Mogelijk moet ik weer naar voetbal of andere (vreedzamere) sporten kijken en zie wat daar gebeurt. Mij verwonderen over de partijdigheid van de commentatoren of na afloop van de analisten. Waarom toch? Omdat de toeschouwers en supporters eindelijk verlost zijn van de dagelijkse sores of de dingen (gedachten) die belangrijker zijn. Ik vermoed dat die gevoelens de boventoon voeren: ‘Ik hou niet meer van mijn werk, mijn vrouw en kinderen zeuren, de wereld is niet meer te redden, het klimaat verpulvert onze dromen en de gekozen politici staan niet aan onze kant’. Voetbal en sport vormen samen het amusement dat wij nodig hebben om te overleven. Zou dat het zijn?
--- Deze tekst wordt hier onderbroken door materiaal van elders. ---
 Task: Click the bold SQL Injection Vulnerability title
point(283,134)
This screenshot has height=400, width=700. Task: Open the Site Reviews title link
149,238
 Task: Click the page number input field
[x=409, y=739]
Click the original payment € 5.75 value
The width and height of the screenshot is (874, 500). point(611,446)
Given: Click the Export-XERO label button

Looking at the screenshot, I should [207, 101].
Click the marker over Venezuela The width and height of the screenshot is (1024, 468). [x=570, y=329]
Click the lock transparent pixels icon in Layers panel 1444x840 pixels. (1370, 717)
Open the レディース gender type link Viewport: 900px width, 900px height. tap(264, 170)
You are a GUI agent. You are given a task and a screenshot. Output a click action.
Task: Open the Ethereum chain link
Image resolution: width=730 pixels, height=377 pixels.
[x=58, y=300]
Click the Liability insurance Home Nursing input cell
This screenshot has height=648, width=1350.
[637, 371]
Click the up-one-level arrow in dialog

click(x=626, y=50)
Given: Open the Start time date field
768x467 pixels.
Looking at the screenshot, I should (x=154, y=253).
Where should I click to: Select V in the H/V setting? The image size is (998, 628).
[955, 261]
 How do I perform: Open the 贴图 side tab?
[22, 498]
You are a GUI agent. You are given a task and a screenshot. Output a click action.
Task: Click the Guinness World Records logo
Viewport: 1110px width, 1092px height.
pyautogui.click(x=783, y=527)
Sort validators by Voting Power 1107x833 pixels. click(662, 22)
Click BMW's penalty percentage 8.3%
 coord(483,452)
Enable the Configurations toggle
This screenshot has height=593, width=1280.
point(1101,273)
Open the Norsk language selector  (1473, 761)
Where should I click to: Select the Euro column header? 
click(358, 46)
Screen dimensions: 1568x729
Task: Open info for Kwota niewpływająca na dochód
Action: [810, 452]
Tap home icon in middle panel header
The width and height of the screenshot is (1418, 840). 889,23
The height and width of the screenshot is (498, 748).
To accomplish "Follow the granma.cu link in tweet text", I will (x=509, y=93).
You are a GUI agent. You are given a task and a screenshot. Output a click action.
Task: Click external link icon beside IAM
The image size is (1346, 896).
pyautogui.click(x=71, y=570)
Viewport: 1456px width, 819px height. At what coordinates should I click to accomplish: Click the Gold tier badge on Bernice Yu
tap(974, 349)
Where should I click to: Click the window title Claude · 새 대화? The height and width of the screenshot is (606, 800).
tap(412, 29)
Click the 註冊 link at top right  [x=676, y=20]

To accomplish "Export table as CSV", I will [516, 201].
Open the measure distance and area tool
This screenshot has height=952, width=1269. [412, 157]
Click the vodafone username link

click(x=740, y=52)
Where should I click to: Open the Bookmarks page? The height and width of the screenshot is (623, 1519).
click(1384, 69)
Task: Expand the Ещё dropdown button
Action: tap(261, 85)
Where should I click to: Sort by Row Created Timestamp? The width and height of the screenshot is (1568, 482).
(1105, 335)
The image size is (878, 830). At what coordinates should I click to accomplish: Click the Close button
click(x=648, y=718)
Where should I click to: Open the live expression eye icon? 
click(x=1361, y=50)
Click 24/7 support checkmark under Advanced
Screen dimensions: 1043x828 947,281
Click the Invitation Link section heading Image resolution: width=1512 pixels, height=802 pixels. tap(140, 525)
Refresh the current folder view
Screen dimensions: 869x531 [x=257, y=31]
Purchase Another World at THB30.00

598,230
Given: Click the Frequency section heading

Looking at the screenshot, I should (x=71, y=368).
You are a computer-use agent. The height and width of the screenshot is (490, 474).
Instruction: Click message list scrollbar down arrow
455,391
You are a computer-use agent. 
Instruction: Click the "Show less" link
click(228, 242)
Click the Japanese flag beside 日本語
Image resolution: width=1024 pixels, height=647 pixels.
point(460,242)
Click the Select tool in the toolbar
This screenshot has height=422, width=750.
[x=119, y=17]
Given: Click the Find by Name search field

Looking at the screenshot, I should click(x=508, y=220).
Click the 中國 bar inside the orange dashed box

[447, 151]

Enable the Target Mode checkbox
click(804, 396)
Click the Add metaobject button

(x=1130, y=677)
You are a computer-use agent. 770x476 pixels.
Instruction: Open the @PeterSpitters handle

Ik zoek het elders, beter of niet. Dagelijks op mijn kussen confronteer ik mijzelf met mijzelf. Dat was vroeger niet geval, sportjournalistiek was een vorm van amusement – dat had ik nog niet door, wilde ik niet weten. Gibraltar-Nederland is op televisie (elke voetbalwedstrijd is op televisie). Ik wil de uitslag en zeker de analyses niet horen, zien of lezen. Mediteren op mijn kussen heeft mijn voorkeur. Omdat het geen amusement is, vermoed ik. En het verhelderend kan zijn, vergeleken met amusement als voetbal of welke sport dan ook.